■ **Work to complete**
[a] In the fear-of-flying article, how many passengers were aboard Malaysian Airlines MH370 when it disappeared?
[b] Continue the fear-of-flying article from its final sentence.

Text under study START

Melbourne psychologist Les Posen, who has treated aviophobes for 30 years, says many of his patients can easily quote him all the comforting aviation safety figures. “They are well-versed in those,” he says. “These people are often very bright, used to taking control, managing the destiny of others between 9am and 5pm, but they are confused about the randomness [of aircraft disaster] and MH17 tapped into that. Two minutes before, five minutes afterwards, it could have been another plane and the whole story changes.”

For white-knuckled air travellers, the year 2014 has delivered their worst nightmare. In March Malaysian Airlines MH370 – with 239 people aboard – disappeared without trace on a flight from Kuala Lumpur to Beijing. Unsurprisingly, MAS reported a subsequent  seven 7 per cent drop in passengers.

Incredibly, it was the same airline four months later whose flight MH17 was shot down by militants over the Ukraine, killing 298. For flight-frighters, the safety statistics could indicate what they will – there were now 537 passengers whose horrific deaths spoke otherwise.

Strauss, 45, says her problem first appeared when she was was  14 while flying with her grandmother to Canberra.

“I began feeling nervous, uncertain, claustrophobic. My grandmother couldn’t understand it because she loved flying – she was married to a World War 2 air force pilot. A year later, when I was in Year 9 at school, I was on a flight with friends when the plane struck bad turbulence. It’s funny but I remember trying to reassure the others. Maybe that instigated it. After that, when I travelled on my own and didn’t have to be brave, I was a wreck.”

From age 18 Strauss flew every year – domestically and internationally – and with each flight her fears grew worse. She is a Melbourne nurse and midwife who knows the health risks in mixing medication with high-altitude travel but nevertheless she began dosing up on anti-anxiety pills  before each flight.

“I’d take too many because I would want to blur it all out. They made me sleep and I would be in this strange state of fogginess. But then I’d wake up and realise we’d only been flying six or seven hours and take another tablet. I’d get nervous, have sweaty palms, always have a headache. Any turbulence frightened me. I just wanted to get to the destination.”

Strauss believes her mother’s fear of flying sowed the seed. “She had the same symptoms and never hid that from me,” says Strauss. “And she’s still like that.

” But I have been the opposite with my own 14-year-old daughter because I never want her to think there must be a reason why her mother’s fearful.”

Les Posen says jumpy airline passengers often try to find their own solutions before seeking help – they read books, consult their GPs, maybe do an airline-based course. “They may have some success but a year or two later some event occurs and they find themselves the same-old. Some don’t fly at all, some will fly but only after self-medicating with alcohol – so they fly only after 2pm because the bar in the airline lounge is not open until the afternoon.

“Or, for a 9am meeting, they will fly in overnight so they can recover. The idea of flying in at 7am for a meeting at 9 while still overcome with medication – that can be quite intrusive. The cause of their fear is not always clear and it is part of my task to work through that with them to find out what’s going on — and most importantly why this fear continues.”

Text under study END
Supplied information START

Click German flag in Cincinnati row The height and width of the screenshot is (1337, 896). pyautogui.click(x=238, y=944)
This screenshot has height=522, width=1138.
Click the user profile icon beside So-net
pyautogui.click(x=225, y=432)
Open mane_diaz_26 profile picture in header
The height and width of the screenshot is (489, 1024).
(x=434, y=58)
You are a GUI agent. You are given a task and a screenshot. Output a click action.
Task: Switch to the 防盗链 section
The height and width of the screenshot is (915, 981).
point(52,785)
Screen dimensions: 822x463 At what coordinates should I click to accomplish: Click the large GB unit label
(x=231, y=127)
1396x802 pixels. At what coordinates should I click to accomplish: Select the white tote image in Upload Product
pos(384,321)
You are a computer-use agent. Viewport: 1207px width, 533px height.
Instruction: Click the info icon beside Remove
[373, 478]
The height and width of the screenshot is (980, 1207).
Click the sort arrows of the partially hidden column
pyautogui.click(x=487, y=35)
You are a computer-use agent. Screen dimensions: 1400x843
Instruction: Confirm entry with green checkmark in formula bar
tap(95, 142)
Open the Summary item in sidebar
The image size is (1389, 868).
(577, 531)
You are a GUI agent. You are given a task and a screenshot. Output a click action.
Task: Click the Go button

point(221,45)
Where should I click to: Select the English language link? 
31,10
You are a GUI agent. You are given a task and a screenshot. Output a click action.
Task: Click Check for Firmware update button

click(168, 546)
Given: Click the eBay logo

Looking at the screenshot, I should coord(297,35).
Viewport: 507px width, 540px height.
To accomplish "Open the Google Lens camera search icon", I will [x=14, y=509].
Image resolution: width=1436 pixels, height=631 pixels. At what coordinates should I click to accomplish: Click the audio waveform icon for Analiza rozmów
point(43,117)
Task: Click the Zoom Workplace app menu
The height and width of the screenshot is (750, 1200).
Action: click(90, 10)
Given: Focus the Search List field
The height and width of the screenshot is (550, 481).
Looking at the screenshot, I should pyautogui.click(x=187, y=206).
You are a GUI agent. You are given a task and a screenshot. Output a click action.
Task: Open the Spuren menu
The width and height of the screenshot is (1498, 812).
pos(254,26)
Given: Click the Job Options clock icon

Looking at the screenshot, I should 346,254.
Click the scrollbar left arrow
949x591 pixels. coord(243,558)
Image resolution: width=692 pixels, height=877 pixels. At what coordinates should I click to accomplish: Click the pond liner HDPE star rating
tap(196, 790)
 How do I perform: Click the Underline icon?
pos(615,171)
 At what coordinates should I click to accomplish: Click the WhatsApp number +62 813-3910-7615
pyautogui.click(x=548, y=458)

Supplied information END

■ **Answers provided**
[a] 239 people

[b]
Posen says some aviophobes construct their lives around their unwillingness to fly. “So holidays become domestic affairs where they take a cruise or a train, or they drive somewhere. But always in the back of the mind is the question: what happens if they get that urgent phone call?”

You have to return to England because a parent is unwell or your daughter has unexpectedly decided to get married in New York and wants you there.  “It’s almost always international. There’s hardly anything domestic. Some people can fly an hour to Sydney and cope with it. They gear themselves up, get it together. But by God,  12 hours to Los Angeles, sit there overnight and do it again for five hours to New York ? Forget about it!”

Superstition plays a part too, says Posen. “Some will check out the registration of the plane,” and if, say, it doesn’t have a Z or an X they think they’ll be safe. Or they might carry a talisman – a religious cross or father’s war medals.”

Estimates vary on the proportion of the population who are “grounded” like this. Posen says it depends on the “cut off”.  “Some say the cut-off is people who won’t fly at all but that’s not good enough in modern life. It’s also people who fly less often than they could, or people who disrupt the holidays of their families, or people who are turning down speaking engagements or job promotions.”

Psychologist Shawn Goldberg says that, when quizzed, aviophobes cite many reasons for their anxiety. “The plane will crash and I’ll die.” “I’ll have a panic attack.” “I’m terrified I’ll make a fool of myself.”

Many aviophobes also have other phobias such as a fear of heights, a fear of lifts or enclosed spaces. “Sometimes they have a social phobia, which is basically a fear of being judged by others,” Goldberg says.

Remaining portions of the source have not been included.